ABOUT THIS EXERCISE »
Determine how many lines in the records below contain "computer", then state that number alone.

TASK MATERIAL »
========================

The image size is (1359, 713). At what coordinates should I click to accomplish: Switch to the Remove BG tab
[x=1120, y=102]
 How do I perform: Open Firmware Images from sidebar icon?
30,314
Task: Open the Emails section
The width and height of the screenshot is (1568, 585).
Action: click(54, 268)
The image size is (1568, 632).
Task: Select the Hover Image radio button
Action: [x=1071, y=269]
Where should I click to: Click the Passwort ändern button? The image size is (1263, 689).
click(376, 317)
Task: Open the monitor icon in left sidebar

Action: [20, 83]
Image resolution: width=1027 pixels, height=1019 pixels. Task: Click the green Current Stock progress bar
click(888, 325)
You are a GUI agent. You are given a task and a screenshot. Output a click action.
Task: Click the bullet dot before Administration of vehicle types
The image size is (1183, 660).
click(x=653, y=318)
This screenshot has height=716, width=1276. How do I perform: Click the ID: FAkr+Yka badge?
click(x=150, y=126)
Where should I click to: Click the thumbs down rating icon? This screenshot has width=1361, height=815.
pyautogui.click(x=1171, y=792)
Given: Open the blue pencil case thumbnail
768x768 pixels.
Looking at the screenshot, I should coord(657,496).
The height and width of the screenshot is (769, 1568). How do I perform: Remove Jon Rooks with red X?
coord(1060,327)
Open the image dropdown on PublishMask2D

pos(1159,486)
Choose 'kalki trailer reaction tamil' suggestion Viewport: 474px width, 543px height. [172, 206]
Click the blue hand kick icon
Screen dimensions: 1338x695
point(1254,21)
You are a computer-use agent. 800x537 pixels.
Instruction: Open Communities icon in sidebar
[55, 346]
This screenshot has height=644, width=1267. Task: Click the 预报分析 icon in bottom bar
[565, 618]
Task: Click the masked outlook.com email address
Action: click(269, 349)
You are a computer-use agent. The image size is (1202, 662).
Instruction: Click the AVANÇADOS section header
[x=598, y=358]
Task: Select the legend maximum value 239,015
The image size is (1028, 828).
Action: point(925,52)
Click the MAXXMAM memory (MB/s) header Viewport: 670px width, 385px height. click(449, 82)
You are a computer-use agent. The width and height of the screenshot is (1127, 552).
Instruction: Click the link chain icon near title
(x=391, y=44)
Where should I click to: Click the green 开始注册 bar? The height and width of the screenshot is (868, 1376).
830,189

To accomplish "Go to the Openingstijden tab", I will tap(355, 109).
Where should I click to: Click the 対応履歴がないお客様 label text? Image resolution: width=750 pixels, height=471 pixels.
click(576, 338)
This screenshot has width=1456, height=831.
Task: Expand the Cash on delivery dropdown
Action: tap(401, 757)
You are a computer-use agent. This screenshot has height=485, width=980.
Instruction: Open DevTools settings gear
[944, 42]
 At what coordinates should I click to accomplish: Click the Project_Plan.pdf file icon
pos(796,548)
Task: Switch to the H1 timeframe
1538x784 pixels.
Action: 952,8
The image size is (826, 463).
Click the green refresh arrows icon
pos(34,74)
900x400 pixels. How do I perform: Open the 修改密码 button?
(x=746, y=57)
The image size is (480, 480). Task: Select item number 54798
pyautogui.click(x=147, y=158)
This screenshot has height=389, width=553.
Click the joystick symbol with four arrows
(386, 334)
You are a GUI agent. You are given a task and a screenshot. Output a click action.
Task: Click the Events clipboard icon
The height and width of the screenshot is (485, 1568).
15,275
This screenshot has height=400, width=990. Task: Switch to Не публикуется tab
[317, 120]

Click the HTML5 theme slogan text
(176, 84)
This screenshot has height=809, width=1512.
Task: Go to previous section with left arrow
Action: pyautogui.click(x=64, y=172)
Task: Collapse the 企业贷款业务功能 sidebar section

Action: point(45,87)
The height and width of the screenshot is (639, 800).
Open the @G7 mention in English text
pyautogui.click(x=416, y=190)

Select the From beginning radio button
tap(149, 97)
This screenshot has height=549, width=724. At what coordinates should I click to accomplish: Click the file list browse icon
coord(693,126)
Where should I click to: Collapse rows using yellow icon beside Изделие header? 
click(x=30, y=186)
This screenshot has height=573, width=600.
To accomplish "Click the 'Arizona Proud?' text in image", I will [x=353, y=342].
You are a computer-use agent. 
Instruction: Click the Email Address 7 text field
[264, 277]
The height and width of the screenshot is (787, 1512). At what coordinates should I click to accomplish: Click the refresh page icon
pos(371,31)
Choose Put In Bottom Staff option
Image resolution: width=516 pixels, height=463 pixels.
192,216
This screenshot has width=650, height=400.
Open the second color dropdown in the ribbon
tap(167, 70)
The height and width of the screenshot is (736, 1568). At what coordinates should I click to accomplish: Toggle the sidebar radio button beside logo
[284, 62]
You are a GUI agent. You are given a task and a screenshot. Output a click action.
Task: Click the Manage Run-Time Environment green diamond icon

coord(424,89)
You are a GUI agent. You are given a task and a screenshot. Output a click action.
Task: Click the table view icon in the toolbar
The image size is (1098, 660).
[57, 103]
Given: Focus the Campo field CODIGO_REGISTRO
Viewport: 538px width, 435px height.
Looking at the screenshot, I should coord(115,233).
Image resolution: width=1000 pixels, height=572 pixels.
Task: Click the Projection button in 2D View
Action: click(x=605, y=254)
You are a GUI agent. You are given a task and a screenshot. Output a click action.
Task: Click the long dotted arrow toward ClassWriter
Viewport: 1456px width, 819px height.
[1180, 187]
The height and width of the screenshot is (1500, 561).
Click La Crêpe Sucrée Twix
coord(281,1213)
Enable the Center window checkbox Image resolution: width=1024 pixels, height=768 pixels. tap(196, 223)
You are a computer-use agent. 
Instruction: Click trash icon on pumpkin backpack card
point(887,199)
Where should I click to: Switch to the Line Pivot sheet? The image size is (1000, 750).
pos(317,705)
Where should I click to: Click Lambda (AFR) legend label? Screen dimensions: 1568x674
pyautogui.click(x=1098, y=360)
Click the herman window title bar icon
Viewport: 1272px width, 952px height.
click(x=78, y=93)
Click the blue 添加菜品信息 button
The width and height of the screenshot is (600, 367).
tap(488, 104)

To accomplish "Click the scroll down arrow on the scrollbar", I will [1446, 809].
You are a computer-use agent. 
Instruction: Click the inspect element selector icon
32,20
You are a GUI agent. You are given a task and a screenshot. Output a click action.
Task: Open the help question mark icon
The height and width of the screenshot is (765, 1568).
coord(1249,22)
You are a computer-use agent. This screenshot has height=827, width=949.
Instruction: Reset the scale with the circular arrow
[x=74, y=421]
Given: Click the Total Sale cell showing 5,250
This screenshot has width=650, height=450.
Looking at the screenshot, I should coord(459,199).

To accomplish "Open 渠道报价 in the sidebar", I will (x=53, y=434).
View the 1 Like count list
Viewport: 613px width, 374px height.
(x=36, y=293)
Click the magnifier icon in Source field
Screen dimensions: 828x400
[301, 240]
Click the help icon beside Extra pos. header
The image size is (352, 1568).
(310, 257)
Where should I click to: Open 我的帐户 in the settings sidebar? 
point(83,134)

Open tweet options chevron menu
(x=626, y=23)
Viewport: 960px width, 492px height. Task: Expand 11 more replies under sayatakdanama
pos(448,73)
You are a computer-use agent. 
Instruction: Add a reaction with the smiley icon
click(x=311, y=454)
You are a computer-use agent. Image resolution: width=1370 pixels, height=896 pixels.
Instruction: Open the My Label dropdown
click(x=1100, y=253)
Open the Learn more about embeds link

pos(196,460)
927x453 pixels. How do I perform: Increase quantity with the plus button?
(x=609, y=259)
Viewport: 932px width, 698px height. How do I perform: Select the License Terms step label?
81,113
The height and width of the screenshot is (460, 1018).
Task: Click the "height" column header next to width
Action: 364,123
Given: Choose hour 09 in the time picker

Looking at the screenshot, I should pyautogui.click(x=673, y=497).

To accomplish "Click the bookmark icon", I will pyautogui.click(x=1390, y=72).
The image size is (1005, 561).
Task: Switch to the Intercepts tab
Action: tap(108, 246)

========================

COMPLETED EXERCISE »
10